そして、今回は、不交付決定に当たって、審査委員会への意見聴取を行っていなかったことが新たに分かった。審査委員を務めた鳥取大の野田邦弘・特命教授が10月3日までに、J-CASTニュースの取材に対し明らかにした。
「審査には2段階あり、審査委員会も関わるのが1段階となる内容の審査で、2段階は事務的審査があります。文化庁に聞いたところ、今回は、後者に該当するので審査委員会には聴かなかったということでした。しかし、事務的な話だとは思いませんので、説明になっていないと思います」
野田教授は、「これでは、審査委員会は不要ということになる」と考え、文化庁に辞意を伝えた。文化庁からの慰留はなかったという。
補助金不交付の発表を受けて、審査委員が文化庁に経緯を説明してほしいと言うと、文化庁からは、説明したいというメールが9月29日になって送られてきた。その後は、個別に審査委員への説明が行われているという。
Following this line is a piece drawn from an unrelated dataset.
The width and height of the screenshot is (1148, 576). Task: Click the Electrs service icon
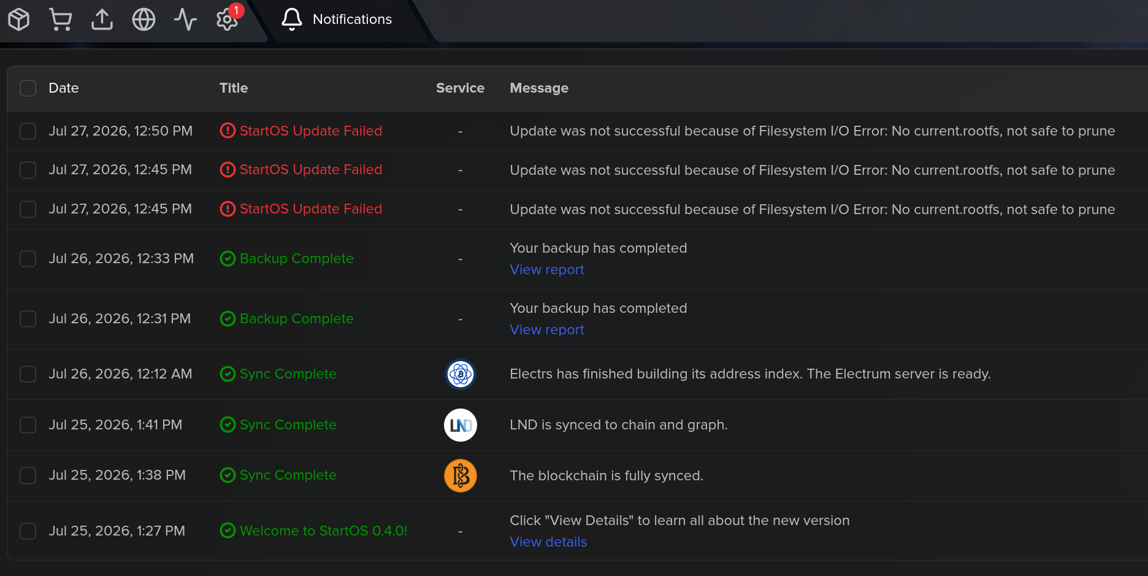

「公正決定原則から不適切」だとして、ネットで署名活動も
補助金不交付を受けて、審査委員を含む文化行政専門家の有志グループが9月30日、「あいちトリエンナーレ2019不交付決定に対する声明」サイトを開設して、意見聴取しなかったことなどに抗議する署名活動を始めた。野田教授も活動に参加している。
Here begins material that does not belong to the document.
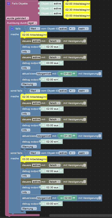Click the horizontal scrollbar at the bottom
This screenshot has width=112, height=218.
[80, 215]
長津結一郎・九州大大学院助教と行政書士の作田知樹さんが活動の発案者で、声明では、文化庁内部ですべての審査を行い、不交付のような重大決定で意見聴取しなかったことは「異例中の異例」だと指摘した。「すべての公的資金助成の基本原則であり外部審査員の存在意義でもある『公正決定原則』に照らして不適切」だとして、「これまで公的資金助成の適切な運営に尽力してきた外部審査従事者、ひいては広く文化行政や公的資金助成への国民の信頼を失墜させる懸念があります」と訴えた。そのうえで、文化庁に対し、今回の経緯説明や有識者による検証などを求めている。
発案者の1人の作田知樹さんは10月2日、取材に次のように話した。
「採択したものを変えるときは、意見聴取は当たり前だと思います。そうした内規などはありませんが、補助金の不交付を恣意的に決められる恐れがあり、公正さを確保できないと思います。そもそも、審査委員は何のためにいるのかということにもなり、文化行政の事務が成り立たなくなってしまいます」
共同署名者には、審査委員が複数いるとし、署名者と賛同者は、2日現在で1000人以上に達したという。
萩生田文科相「方針を変える予定はない」
複数の報道によると、文化庁は不交付決定に当たり、内部協議のため必要ないとして議事録を作成していなかったという。
萩生田光一文科相は10月1日、閣議後の会見で、すでに補助金の不交付を決めており、展示が再開されたとしても「方針を変える予定はない」と述べた。
J-CASTニュースでは、文化庁の地域文化創生本部に2日から何度も取材を申し込んだが、担当の事務局長が多忙だとして、3日昼現在までに話は聞けなかった。
なお、ネット上では、審査委員への意見聴取がなかったことなどについて、様々な声が書き込まれている。
「行政の行為としてちょっと信じられない」「それはもう正式な審査ではないのでは」といった声もあるが、「申請手続きの不備なら内部だけで充分」「補助金不支給は妥当な判断です」と文化庁の対応を支持する向きも多い。